When anti-ICE activists interrupted a church service in Minnesota this week, chanting slogans and confronting worshipers mid-service, the act itself was troubling, but what followed was worse. A livestream showed former CNN anchor Don Lemon, rushing into the church to confront the pastor and defend the disruption as an exercise of “freedom of speech.” He implied invoking the First Amendment was enough to excuse intimidation inside a house of worship.
It isn’t. And claiming otherwise doesn’t demonstrate the Constitution; it distorts it.
“It’s shameful to interrupt a public gathering of Christians in worship,” Pastor Doug Wilson told Lemon in the video. “I have to take care of my flock.”
“There’s a Constitution and a First Amendment, and freedom of speech and freedom to assemble and protest,” responded Lemon.

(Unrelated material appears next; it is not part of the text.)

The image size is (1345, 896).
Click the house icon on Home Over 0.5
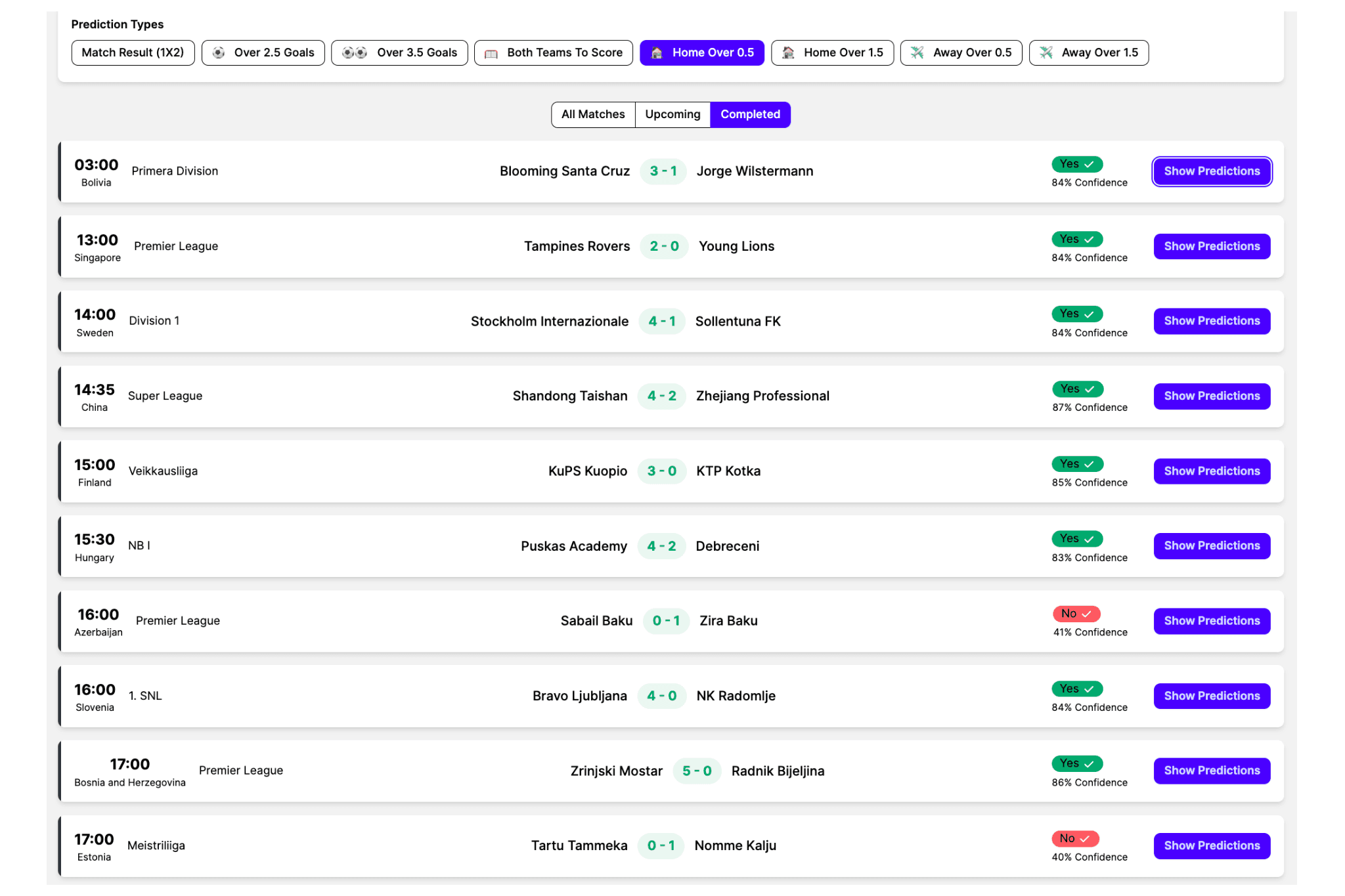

It does not grant activists the right to commandeer private property, interrupt religious worship, or intimidate people in sacred spaces. Given recent news of violence against worshipers, the incident was understandably terrifying to the parishioners in Minneapolis. Treating the First Amendment as some sort of moral hall pass for disruptive and bullying conduct undermines religious liberty and the protection we have to allow free expression.
North Carolina’s recent history offers a useful contrast and a warning.
For more than a decade, North Carolina has experienced its fair share of protests by progressives’ political industrial complex. Back in 2010 and 2011, when Republicans were elected the majority party in the state legislature, Moral Mondays brought demonstrators to gathered weekly, challenging the new majority and its public policy agenda. They marched, chanted, and confronted power directly, but they did so in public forums: outside the General Assembly, on capitol grounds, and inside government buildings open to the public.
When Moral Monday protesters crossed legal boundaries, they planned for and accepted arrest as part of their protest. They did not claim that the First Amendment exempted them from the law. They understood that civil disobedience, by definition, carries consequences.
What they did not do was interrupt private worship services or intimidate congregants in their own sanctuaries. Even with the clear use of religion in Moral Monday’s political posturing there was a shared understanding that the city of Raleigh’s brick and mortar churches were not their own props to be co-opted for activism. Regardless of your opinion on the value or leadership of Moral Mondays, such boundaries demonstrated at least some level respect for the Constitution and for fellow North Carolinians.
That distinction matters, especially as national culture-war politics increasingly spill into local institutions here in North Carolina. In recent years, churches have found themselves under growing pressure to conform to political demands on immigration, sexuality, voting, and public health.
The line between persuasion and coercion has blurred, trapping civil society and putting worshipers at odds in the pews. As of this writing the US Department of Justice is investigating the incident for possible violations of the federal FACE Act, or Freedom of Access to Clinic Entrances Act of 1994.
North Carolina’s laws have long treated churches as protected spaces, particularly during the Cooper-era COVID lockdowns when courts stopped executive branch limits on indoor worship. Also, in North Carolina it is a Class 2 misdemeanor to block access to a place of worship. Still, Don Lemon’s framing is dangerous if allowed to be a precedent. If “freedom of speech” justifies storming a Christian church in Minnesota, then it must also justify disrupting mosques in Raleigh, synagogues in Charlotte, or temples anywhere else in the state. Once that door is opened, no house of worship is safe.
North Carolina lawmakers have confronted this logic before. That’s why special protections exist around polling places, schools, medical facilities, and religious services. These limits are not attacks on free expression; they are acknowledgments that certain spaces must be shielded from intimidation.
Those who claim otherwise are not exercising the First Amendment. They are hollowing it out to turn disruption into a blunt instrument. The framers understood that liberty depends not only on rights, but on respect and responsible restraint. The right to speak freely does not erase another person’s right to worship freely.